There are also properties and each piece of data links out to the original source.For this record it is the same source. For some records it is already multiple sources.

Experimental physchem properties

  • Boiling Point: 139F

  • Flash Point: -4F

  • Freezing Point: -153F

  • Specific Gravity: 0.96

  • Solubility: Slight

  • Ionization Potential: 8.79 eV

  • Vapor Pressure: 188 mmHg

This particular structure has been deposited onto the ChemSpider database a total of 18 times from the  source databases listed below. Where possible i.e. when the structure is available online on the suppliers website and can be hyperlinked to, then each external ID links to the depositor. There is an error! The Aldrich depositions are for the polymer forms! Curators can know this info out.

Data Source External ID(s)
ChemDB 6681768
ChemIDplus 000126998, 014523898
DiscoveryGate 31369
DTP/NCI 18589
EINECS N/A
EPA DSSTox 1084_NTPBSI_v2b, 325_CPDBAS_v5b, 326_CPDBAS_v5b, 724_HPVCSI_v2c
Istituto Superiore di Sanità 601
NIOSH EI9625000
NIST 2143397875
NIST Chemistry WebBook 2143397875
PubChem 31369
Sigma-Aldrich 205397_ALDRICH, 205400_ALDRICH
Thomson Pharma 00243363

Also available to master curators is the ability to see who has been editing the names and synonyms and a full record of depositions, by who and when.

So, names are labeled with language and links to Wikipedia and other info. The predicted properties and systematic name are generally labeled according to the provider of the algorithm(s). We keep track of every URL and publication deposition and know which user deposited what and when…if the site is “vandalized” then we know which user did so.

Overall I’d say we have a lot of metadata for this record. The same is true for tens of thousands of records on ChemSpider and the amount of such information is growing literally daily. We’re not done yet of course – there is much more to add.

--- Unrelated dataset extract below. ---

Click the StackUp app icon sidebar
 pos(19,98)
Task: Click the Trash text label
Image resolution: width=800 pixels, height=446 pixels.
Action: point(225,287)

We put a lot of thought into the design of this system and associated metadata but we also chose to jump off the cliff and start “doing”. There is a lot to learn from managing 20 million molecules and the complexity that comes with doing so. We continue to morph and extend as necessary and welcome input.

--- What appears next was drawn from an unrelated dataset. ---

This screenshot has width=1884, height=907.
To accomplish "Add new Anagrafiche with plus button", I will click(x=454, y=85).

To clarify re. ranitidine…. I am NOT asserting that ranitidine has Z-isomer. I am stating that ranitidine has multiple names on ChemSpider, some with no stereochemistry and some with Z-stereochemistry. I also
report that a published crystal structure reports a Z-orientation.  I also report that a commercial software package suggests that the three tautomeric structures below are possible for ranitidine.

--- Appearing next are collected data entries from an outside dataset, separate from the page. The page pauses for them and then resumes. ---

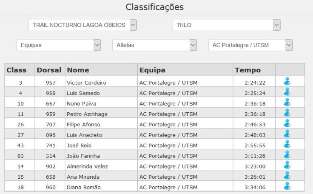This screenshot has width=313, height=194.
Task: Click the profile icon for Diana Romão
Action: pyautogui.click(x=287, y=186)
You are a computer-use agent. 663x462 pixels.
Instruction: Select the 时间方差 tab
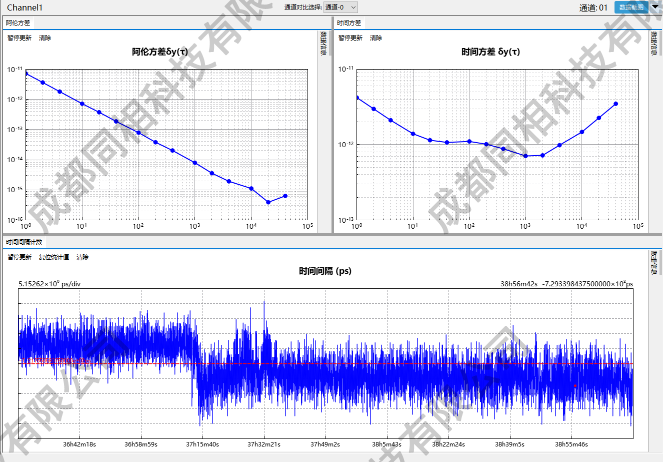pyautogui.click(x=349, y=23)
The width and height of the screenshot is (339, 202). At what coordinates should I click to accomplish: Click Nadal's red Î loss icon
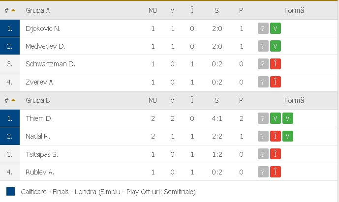pos(276,136)
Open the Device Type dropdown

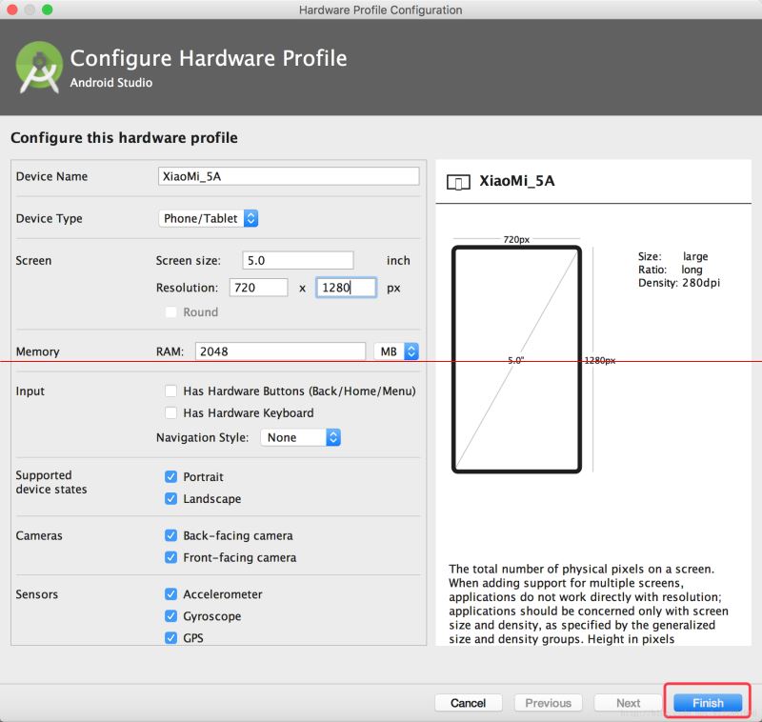(209, 218)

I also report, just for fun of course, that the InChI algorithm will declare two of these isomers, the bottom two, as equivalent when “mobile protons” are taken into account. Compare the ON InChIKeys below when mobile proton perception is detected by the InChI algorithm.   Need  more information?

With the curation capabilities we have in place, with the retained metadata, linkages to depositors and other sites and the revision history available, I would say that we are well equipped to manage the data for chemists and continue to enhance our platform for chemists worldwide.